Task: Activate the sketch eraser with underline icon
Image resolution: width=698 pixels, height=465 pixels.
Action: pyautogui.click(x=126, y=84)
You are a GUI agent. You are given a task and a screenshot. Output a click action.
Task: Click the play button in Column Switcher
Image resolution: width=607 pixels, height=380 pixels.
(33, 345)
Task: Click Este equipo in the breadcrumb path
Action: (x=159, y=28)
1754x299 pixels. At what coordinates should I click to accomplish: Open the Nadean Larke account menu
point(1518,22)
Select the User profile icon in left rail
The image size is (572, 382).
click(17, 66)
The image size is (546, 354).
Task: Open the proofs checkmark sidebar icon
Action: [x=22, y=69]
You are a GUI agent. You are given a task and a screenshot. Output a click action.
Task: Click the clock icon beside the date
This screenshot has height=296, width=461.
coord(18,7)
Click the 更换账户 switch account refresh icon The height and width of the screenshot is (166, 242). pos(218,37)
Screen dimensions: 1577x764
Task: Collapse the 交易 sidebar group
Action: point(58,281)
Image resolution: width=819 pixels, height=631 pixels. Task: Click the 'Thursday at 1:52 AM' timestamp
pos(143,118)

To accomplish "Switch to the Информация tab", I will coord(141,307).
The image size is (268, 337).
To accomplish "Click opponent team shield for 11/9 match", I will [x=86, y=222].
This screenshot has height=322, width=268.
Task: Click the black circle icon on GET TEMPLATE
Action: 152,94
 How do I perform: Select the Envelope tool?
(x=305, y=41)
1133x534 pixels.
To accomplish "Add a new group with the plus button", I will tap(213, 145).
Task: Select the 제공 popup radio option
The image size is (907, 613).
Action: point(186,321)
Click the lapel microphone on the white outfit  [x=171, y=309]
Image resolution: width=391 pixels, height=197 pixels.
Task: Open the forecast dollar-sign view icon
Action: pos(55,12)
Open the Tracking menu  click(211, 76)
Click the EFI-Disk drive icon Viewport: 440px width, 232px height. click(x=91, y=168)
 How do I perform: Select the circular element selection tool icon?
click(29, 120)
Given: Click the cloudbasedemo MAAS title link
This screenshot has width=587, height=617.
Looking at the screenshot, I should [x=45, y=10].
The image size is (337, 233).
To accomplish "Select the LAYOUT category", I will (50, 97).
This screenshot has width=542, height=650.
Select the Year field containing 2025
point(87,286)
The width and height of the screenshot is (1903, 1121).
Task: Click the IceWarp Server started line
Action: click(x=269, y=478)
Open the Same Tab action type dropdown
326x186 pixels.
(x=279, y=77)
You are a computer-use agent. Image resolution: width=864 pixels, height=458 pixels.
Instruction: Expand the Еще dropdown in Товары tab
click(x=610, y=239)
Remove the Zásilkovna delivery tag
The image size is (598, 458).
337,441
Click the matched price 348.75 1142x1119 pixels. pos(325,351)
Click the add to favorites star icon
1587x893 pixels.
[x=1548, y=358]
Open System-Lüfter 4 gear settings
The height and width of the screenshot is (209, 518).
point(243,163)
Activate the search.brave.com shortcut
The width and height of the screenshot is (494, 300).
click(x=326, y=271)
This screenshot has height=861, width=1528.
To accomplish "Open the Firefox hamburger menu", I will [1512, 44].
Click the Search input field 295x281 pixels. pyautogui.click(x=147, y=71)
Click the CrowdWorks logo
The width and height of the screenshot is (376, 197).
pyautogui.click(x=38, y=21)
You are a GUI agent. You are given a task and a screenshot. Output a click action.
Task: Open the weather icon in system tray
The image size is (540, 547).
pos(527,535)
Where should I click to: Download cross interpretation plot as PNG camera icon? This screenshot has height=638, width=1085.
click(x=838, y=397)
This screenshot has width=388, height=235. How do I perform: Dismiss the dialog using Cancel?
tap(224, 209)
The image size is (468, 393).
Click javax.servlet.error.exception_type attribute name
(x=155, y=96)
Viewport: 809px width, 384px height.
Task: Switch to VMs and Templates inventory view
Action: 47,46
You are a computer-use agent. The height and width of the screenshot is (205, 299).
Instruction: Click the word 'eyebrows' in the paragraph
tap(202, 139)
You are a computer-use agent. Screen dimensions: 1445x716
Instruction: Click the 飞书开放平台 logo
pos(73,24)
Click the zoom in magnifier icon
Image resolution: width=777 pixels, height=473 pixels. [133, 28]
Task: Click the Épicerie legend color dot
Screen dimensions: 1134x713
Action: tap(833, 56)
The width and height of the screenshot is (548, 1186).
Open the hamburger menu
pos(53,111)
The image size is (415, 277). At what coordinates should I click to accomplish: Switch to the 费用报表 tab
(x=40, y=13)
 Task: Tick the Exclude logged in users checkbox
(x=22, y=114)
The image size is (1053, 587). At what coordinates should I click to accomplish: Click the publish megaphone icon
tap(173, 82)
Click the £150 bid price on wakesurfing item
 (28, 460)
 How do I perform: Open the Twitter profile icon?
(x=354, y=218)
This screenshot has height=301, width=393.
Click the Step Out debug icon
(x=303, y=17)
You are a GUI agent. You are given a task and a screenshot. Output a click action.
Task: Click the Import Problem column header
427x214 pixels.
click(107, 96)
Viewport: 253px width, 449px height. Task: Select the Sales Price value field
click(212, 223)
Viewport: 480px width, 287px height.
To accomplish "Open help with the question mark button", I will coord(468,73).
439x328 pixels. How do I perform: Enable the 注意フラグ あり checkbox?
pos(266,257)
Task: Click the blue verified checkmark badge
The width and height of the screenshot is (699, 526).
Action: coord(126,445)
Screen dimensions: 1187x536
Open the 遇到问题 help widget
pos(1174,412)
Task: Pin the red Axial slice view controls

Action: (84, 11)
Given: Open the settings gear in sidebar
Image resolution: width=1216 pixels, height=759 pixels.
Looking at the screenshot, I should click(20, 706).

##############################

**Exercise instructions**
Check every line of the records, and copy the ones that hold the word "button".

**Problem solution**
Task: Click the play button in Column Switcher
To accomplish "Add a new group with the plus button", I will tap(213, 145).
To accomplish "Open help with the question mark button", I will coord(468,73).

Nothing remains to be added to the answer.